While I was happily rejuvenating the geek in me by writing scripts, I still wondered why there were not more GUIs to help using the simulations capabilities of R. Or taking the problem the other way around:  why do people bother to implement the computing and statistical layers in end-user software? They could just concentrate on the user experience, and re-use R packages in the background. If those packages are not powerful, flexible or versatile enough, they could contribute to their development, and make the world better. Yes, the simulations in R are maybe a bit slower that the equivalent methods implemented in a dedicated software written in C. But the slower part in a simulation task often comes from the choice of the wrong numerical solver for the task at hand, or even from the dialogue between solver and GUI (I recently used a tool where I could *see* the curves being drawn when simulating the model of Tyson 1991 (BIOMD0000000005), while any decent simulator should provide the results instantly).
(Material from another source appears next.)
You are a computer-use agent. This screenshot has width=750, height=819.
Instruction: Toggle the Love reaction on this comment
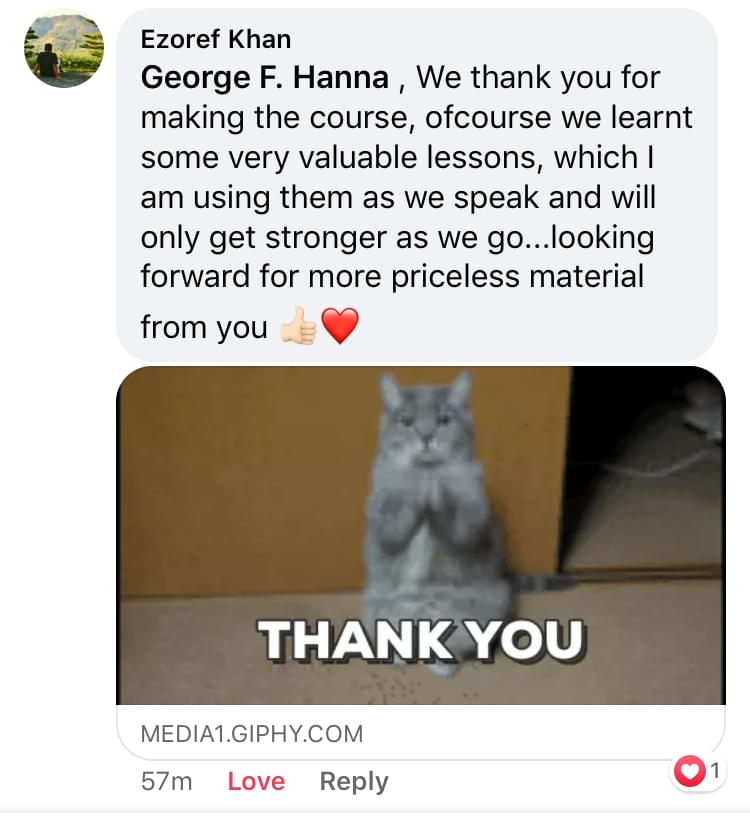[x=256, y=781]
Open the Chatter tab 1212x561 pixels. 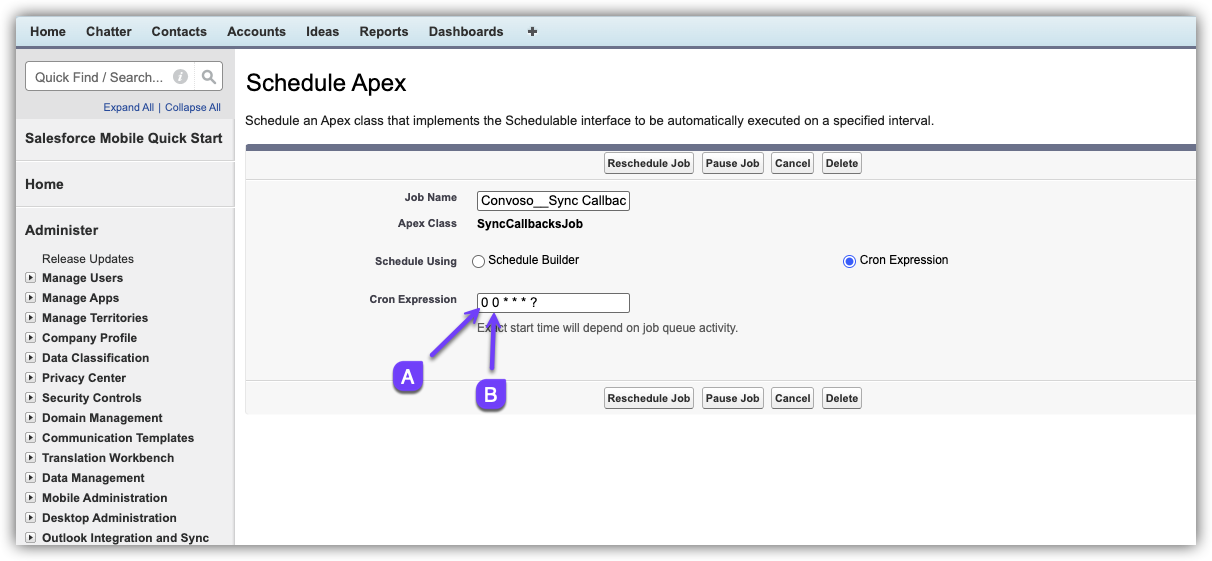(x=108, y=32)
Moreover, entire domains of research use MatLab (physics, engineering …). The argument of optimisation does not hold long. First, if we want perfect optimisation we should write directly assembly code, and second, how computational biologists can believe they are better at coding simulation tools than people who did that in physics for the last 50 years or so?

To be honest, the time running simulations is a very small part of the activity for a typical student or post-doc in computational systems biology. Most of the time is spent developing the model, reading and data-mining. And a significant amount of time is spent (wasted?) developing Yet Another Simulation Software. This software is most often suboptimal, undocumented and dies when the main developer moves on. Even when the project is maintained, it is pretty hard to provide versions working on all operating systems, a problem that will grow worse with the emerging smartphone and tablet landscape as proper computing tools.

Several international projects aimed at providing a reusable infrastructure for modeling and simulation in biology. Historical examples are the Systems Biology Workbench (which side effect was the development of SBML, so in a sense that was the most influential software project of the last 15 years in biological modeling), or Bio-SPICE. A modern version is the GARUDA project. I really hope these projects decide to avoid re-inventing the wheel and use existing infrastructures. For all that involves calculations, I think I should be R. Not you?